- SOURCE EXCERPT
This past quarter, we had a little bit lower base oil sales. So you saw that forward integration strategy that we’ve talked about getting more of our base oils placed in finished in specialty applications. You’re seeing that pay dividends here in these results.

Tim Go: Yeah, as far as your second question around bolt on opportunities. I mean, what we’re looking for, obviously, what Matt has talked about is our primary focus on organic growth. But clearly, there are some opportunities that are out there that would allow us to continue or accelerate that growth strategy. Nothing, nothing large, but it’s small that would fit nicely within our portfolio, and we’re continuing to look at those. There’s obviously nothing to talk about today. Thank you, sir.

Operator: Your next question comes from the line of Ryan Todd with Piper Sandler.

Ryan Todd: Maybe on the refining side, can you talk about what you’re seeing in terms of demand across your markets? Product sales were down across your network, I think year on year. I’m just curious, is that a selection of demand or something else, and maybe more broadly, what are you seeing across your markets?

Tim Go: Yeah. Ryan Steve, just across our markets, we’re seeing demand relatively flat, we like to say for gas and distillate, what we saw in the first quarter was positive. The impact on our sales was mainly driven by turnaround aspects, but distillate demand being up, we think is generated predominantly by a colder winter and pad one, as well as reduced RD and BD product associated with the new 40 5z regulation that drove about 100,000 barrels a day off the market, which was supplemented by petroleum demand. So we’re pretty, pretty excited about the demand patterns and what we’re seeing and how it’s showing up in the cracks moving into the driving season, particularly across our regions.

Ryan Todd: Great. Thank you. And then maybe on, on the renewable diesel side. Can you walk through, I know, a first quarter was a very noisy quarter, with the kind of the shift in regulatory regime. Can you walk through the impacts of how that impacted your business? You know? How are you managing fee stock optimization, whether you were able to book any credits during the first quarter, and if you think you’ll be able to book any during the second quarter, or maybe any, any possible tailwinds as we as we look forward here?

Steve Ledbetter: Yeah, so we did not recognize any tax credit for PTC in the first quarter, just given the uncertainty the regulation, as you know, there was changing regulations throughout the quarter, and that that caused us to run very carefully and run at reduced rates. Had we been able to recognize any of the tax credit under the current proposed regulations, we would have been close to break even for EBITDA from our operations within the quarter. You know, we think at very least something’s going to have to give here in terms of RBO and Rin credits to go. You know, dislocate more than the Trish traditional boho spread. You’re starting to see some of that support. Clarity is really going to help. But I was very proud of the team to be able to navigate the uncertainty and get to a EBITDA break even if we had recognized PTC longer term.

- RECORDED INFORMATION

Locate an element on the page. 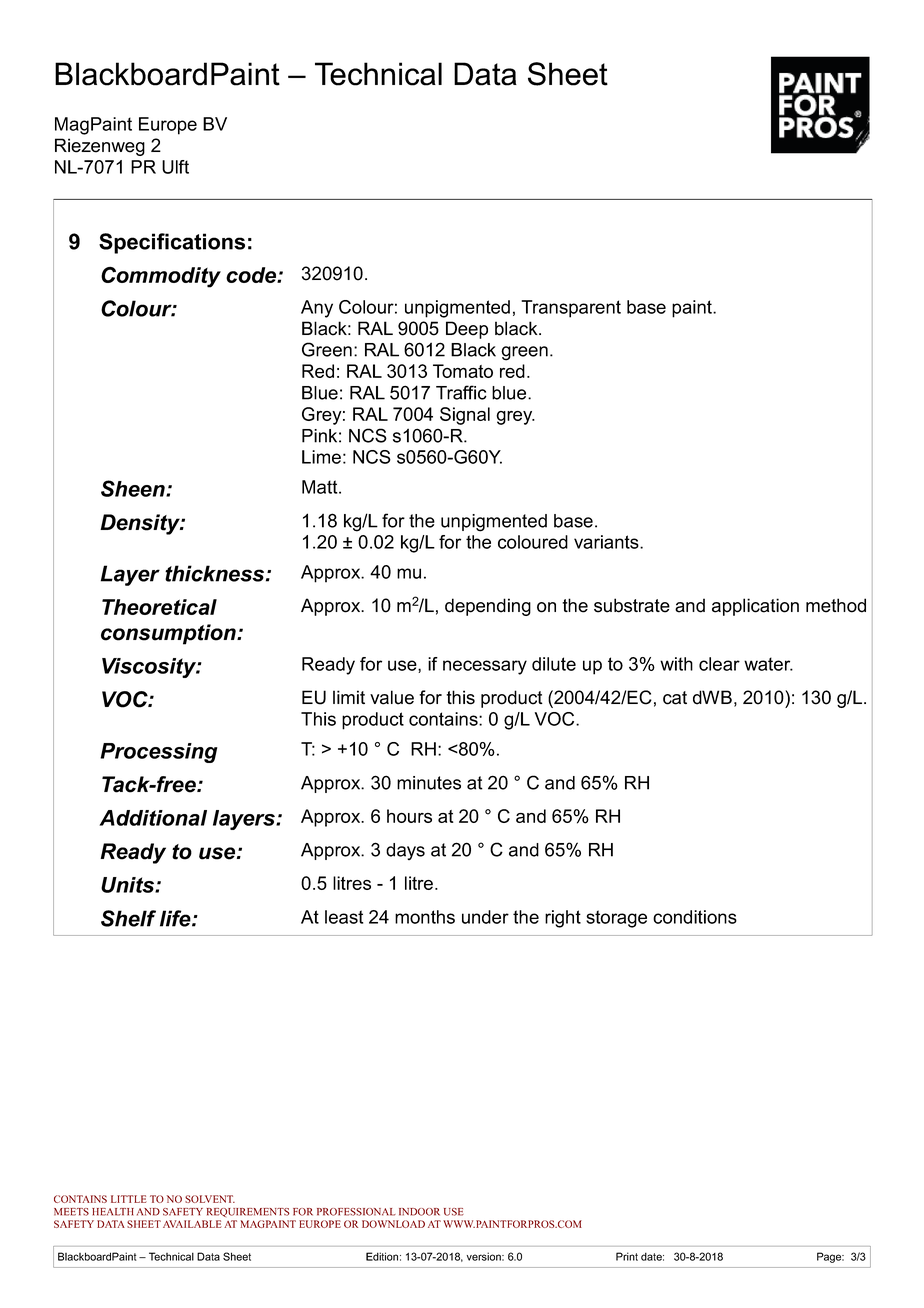 This page has height=1308, width=924. Shelf is located at coordinates (128, 918).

- DIRECTION
Echo everything in the earnings call transcript from "Tim Go: Yeah, as" down to "with Piper Sandler.". The data is separate material and has nothing to do with the earnings call transcript.

- RESPONSE FOR THIS EXERCISE
Tim Go: Yeah, as far as your second question around bolt on opportunities. I mean, what we’re looking for, obviously, what Matt has talked about is our primary focus on organic growth. But clearly, there are some opportunities that are out there that would allow us to continue or accelerate that growth strategy. Nothing, nothing large, but it’s small that would fit nicely within our portfolio, and we’re continuing to look at those. There’s obviously nothing to talk about today. Thank you, sir.

Operator: Your next question comes from the line of Ryan Todd with Piper Sandler.